TASK OBJECTIVE :: Count the lines below that contain the string "Viewport", treating uppercase and lowercase as different, and reply with the number alone.

Rows showing where targets appear ::
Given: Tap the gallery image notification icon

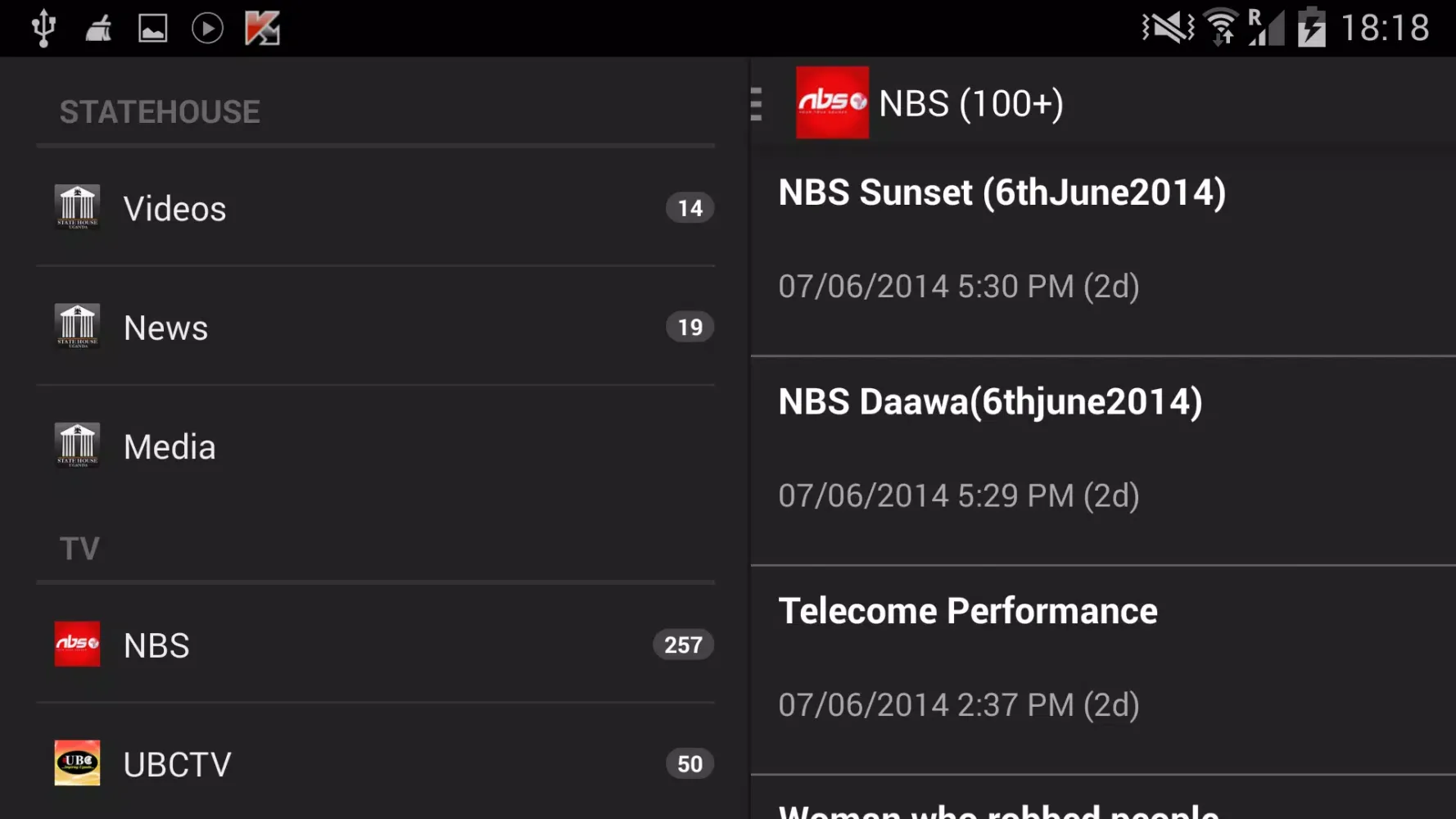Looking at the screenshot, I should tap(152, 27).
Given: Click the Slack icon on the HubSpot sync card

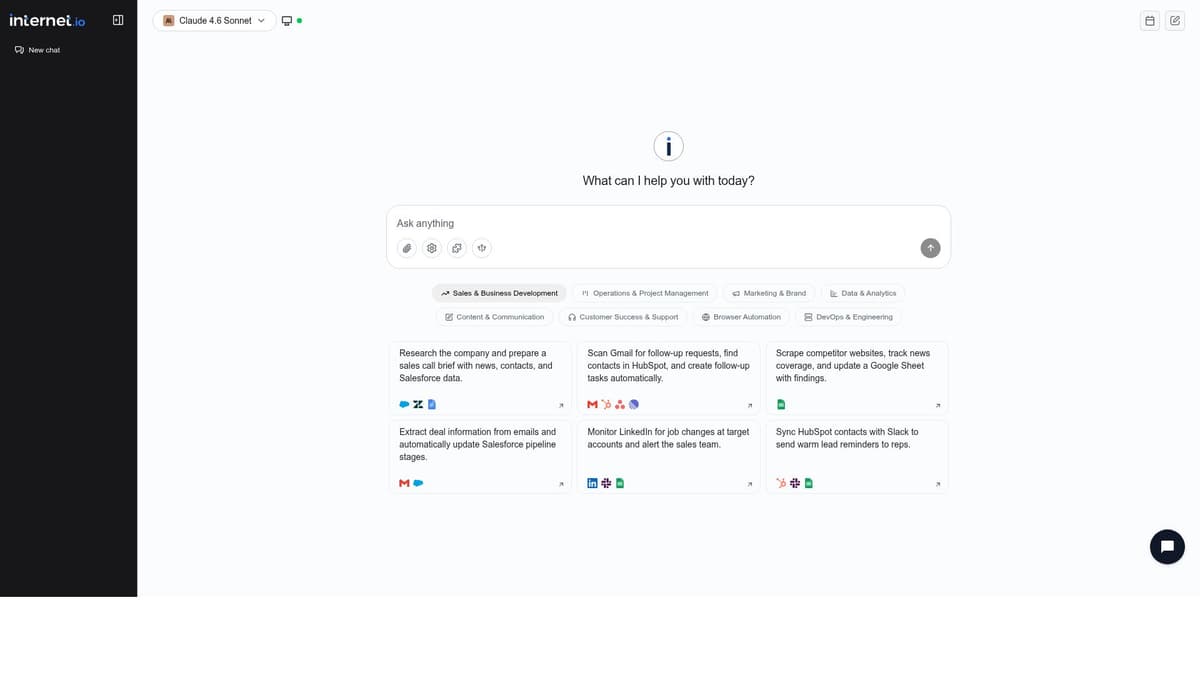Looking at the screenshot, I should tap(794, 483).
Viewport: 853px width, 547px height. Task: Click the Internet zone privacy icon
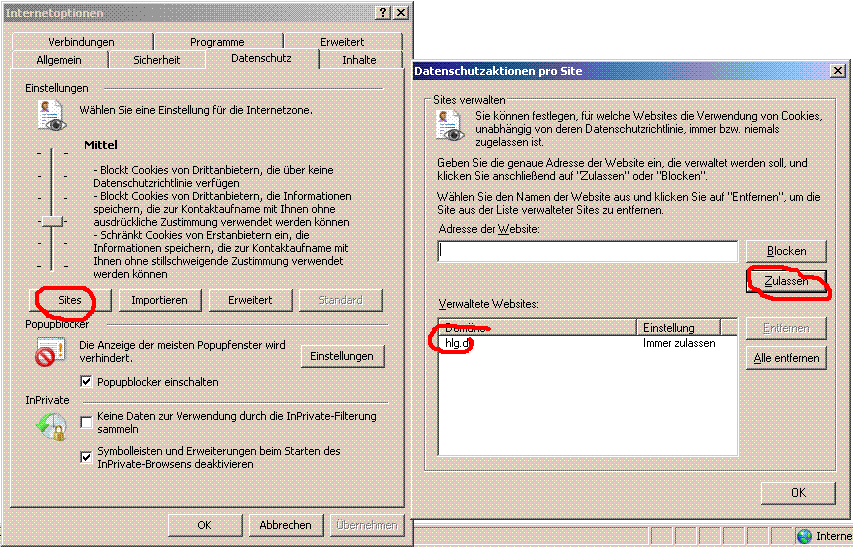click(x=51, y=117)
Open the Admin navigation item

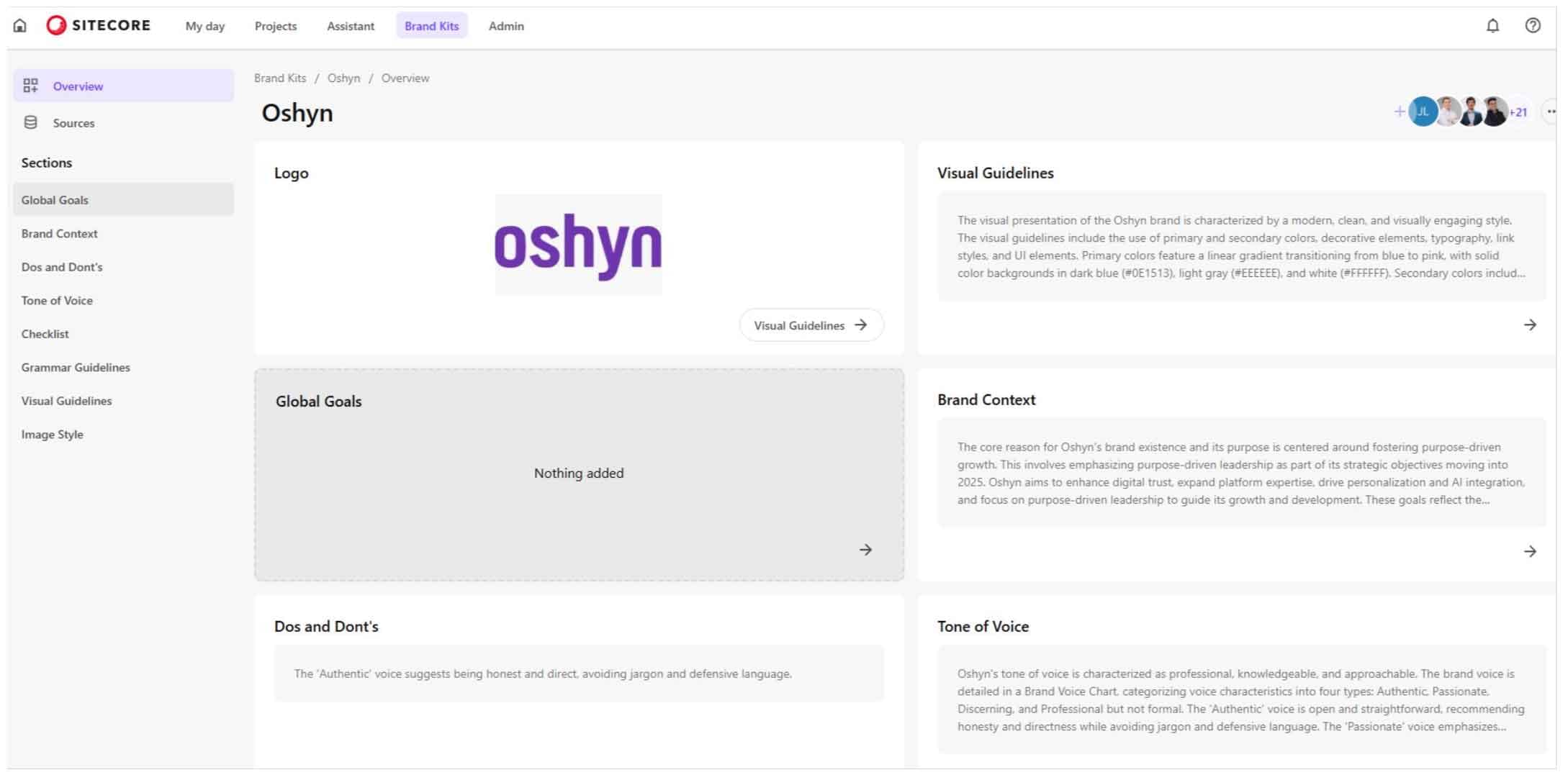click(x=506, y=26)
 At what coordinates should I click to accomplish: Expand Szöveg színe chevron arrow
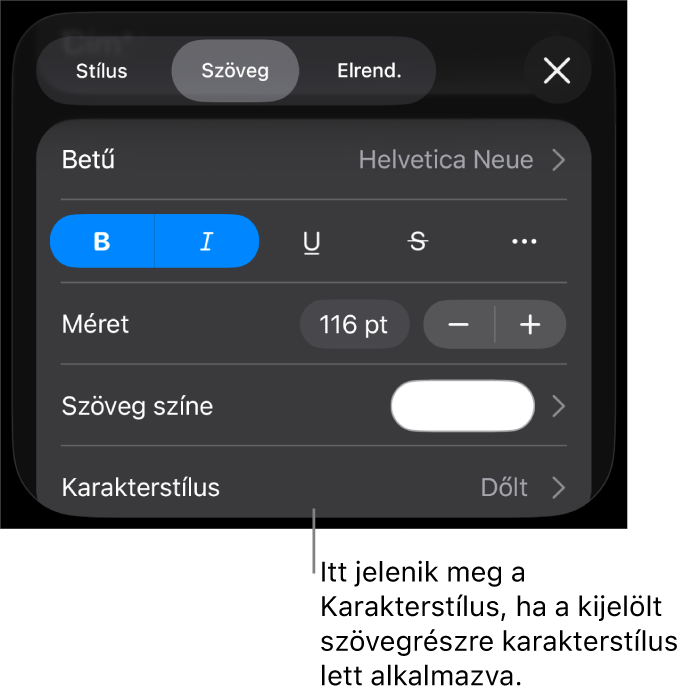[x=559, y=407]
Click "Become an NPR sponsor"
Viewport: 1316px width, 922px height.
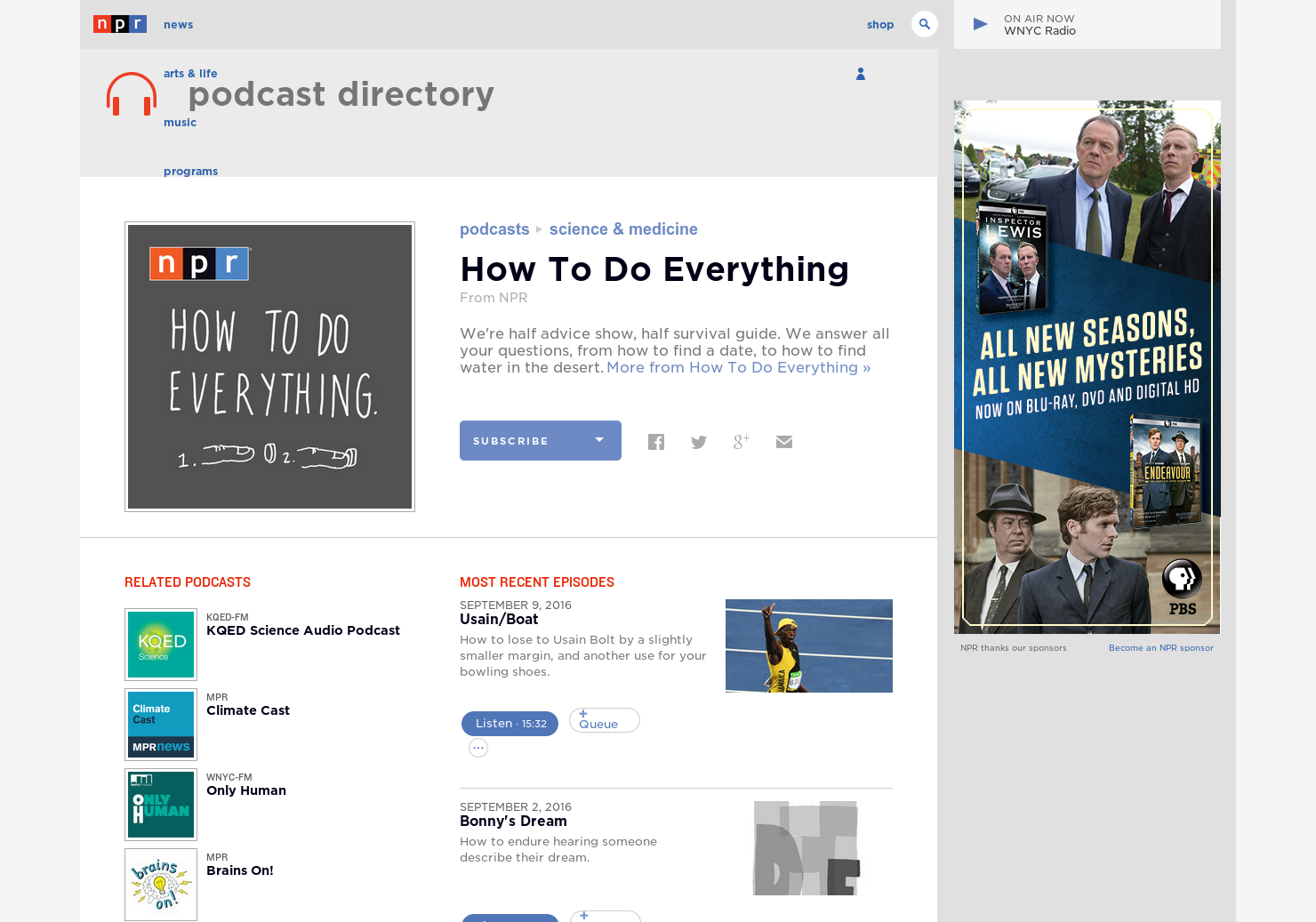[x=1160, y=647]
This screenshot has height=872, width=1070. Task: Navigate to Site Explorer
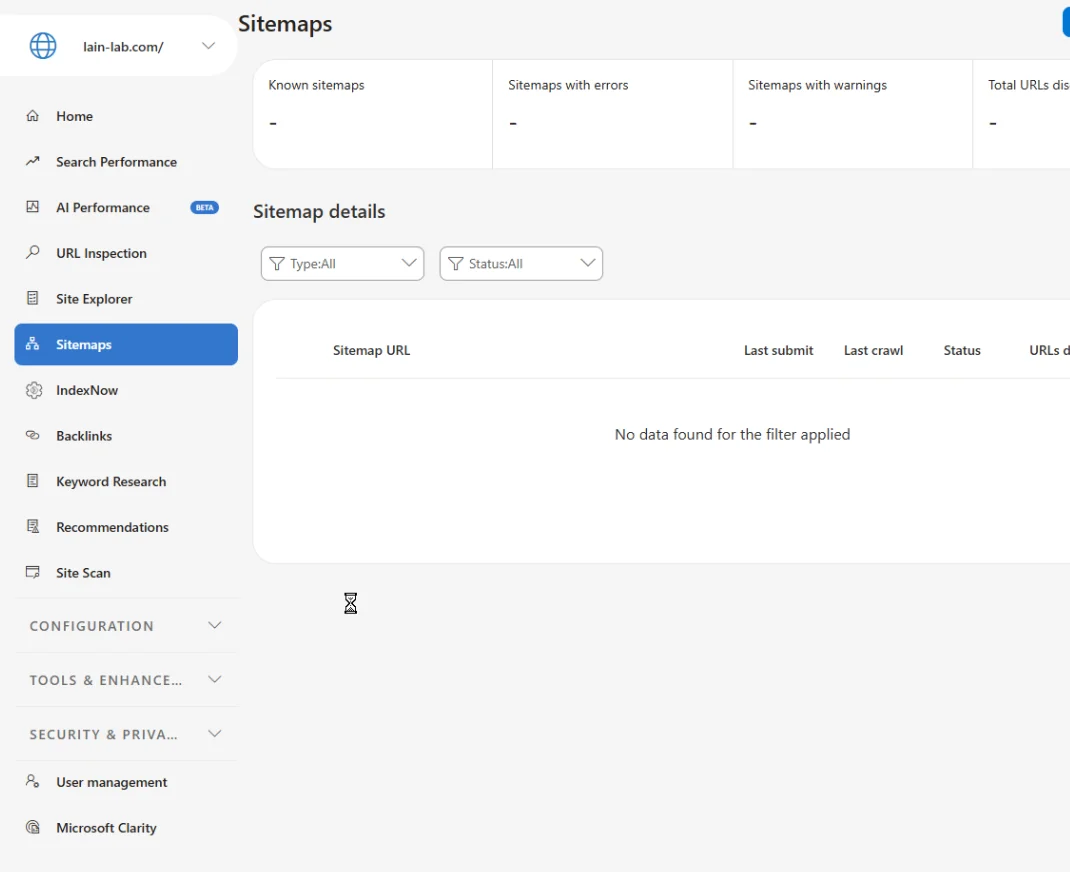tap(94, 299)

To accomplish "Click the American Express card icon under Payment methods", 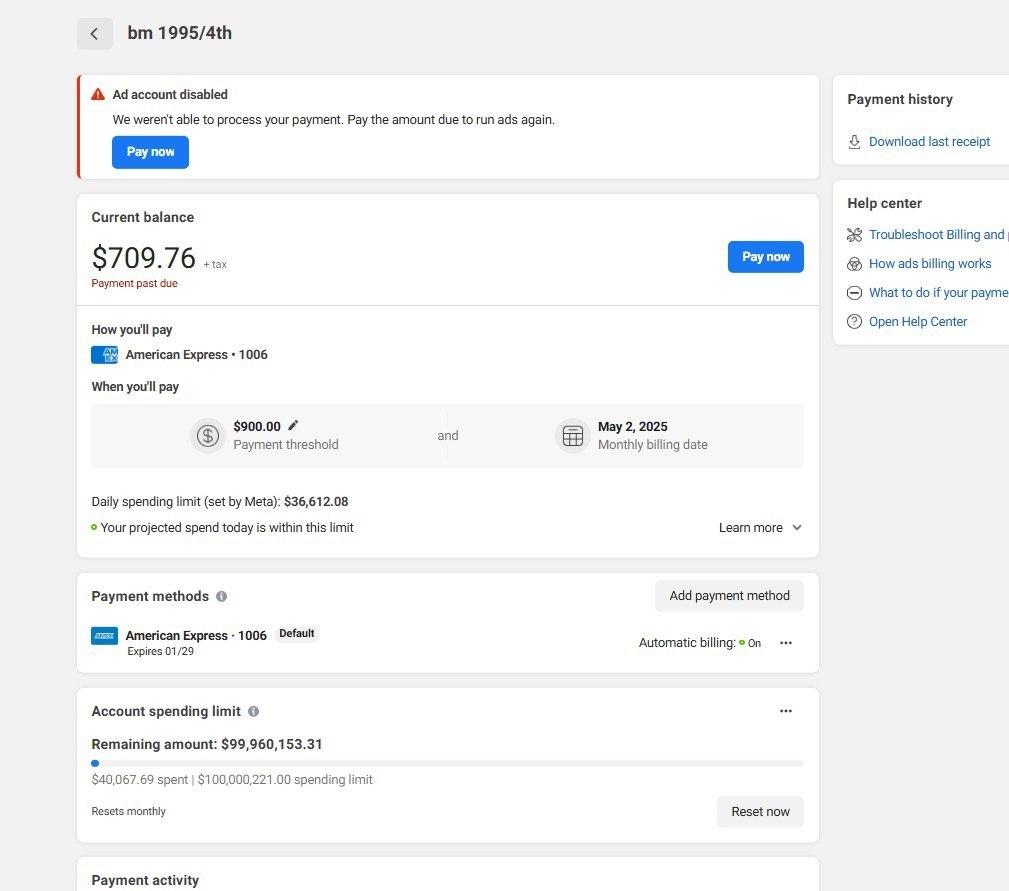I will [x=104, y=636].
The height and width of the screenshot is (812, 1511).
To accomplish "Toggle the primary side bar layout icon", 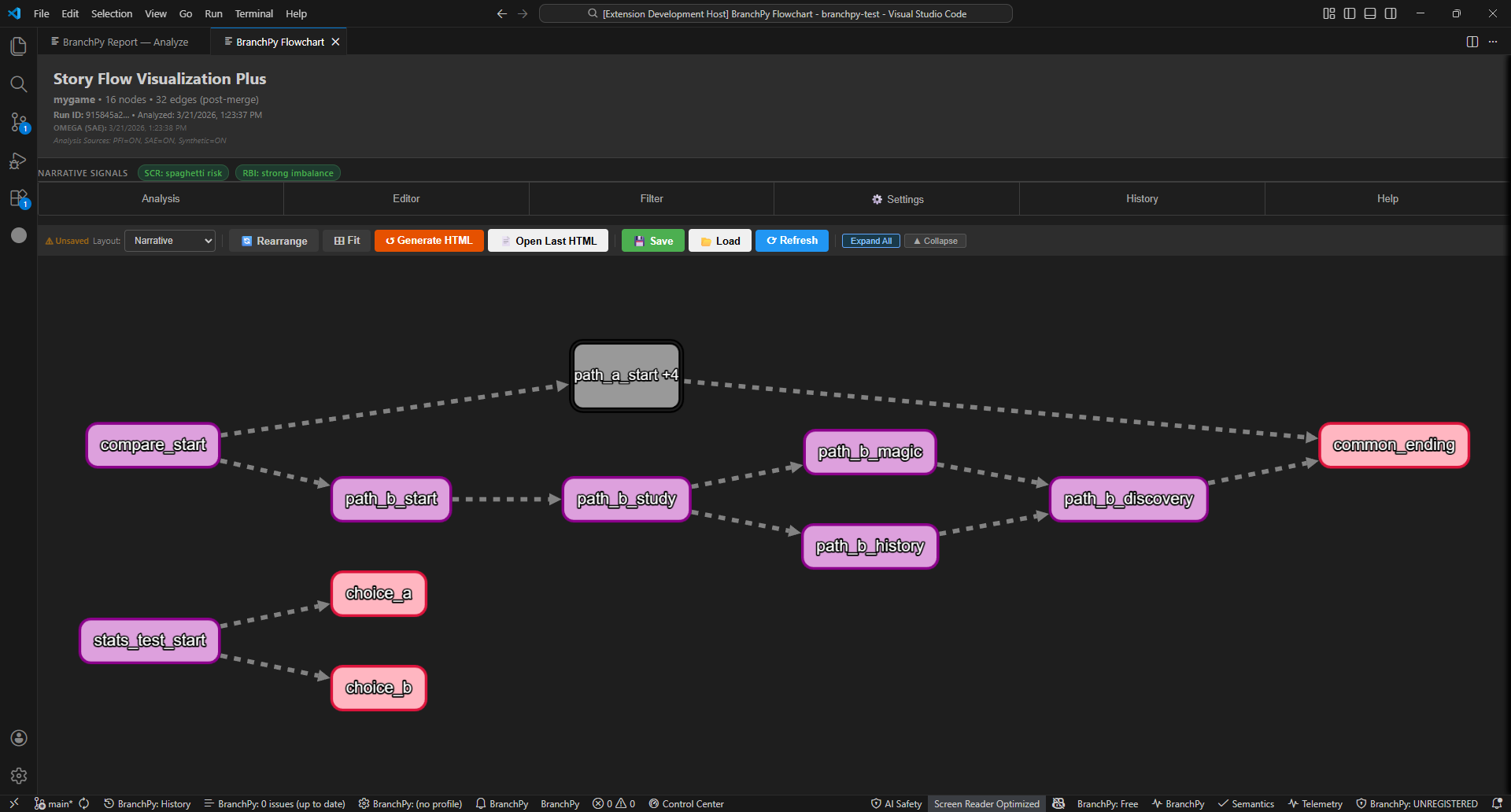I will click(1349, 13).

SOLUTION TO THIS PROBLEM :: 2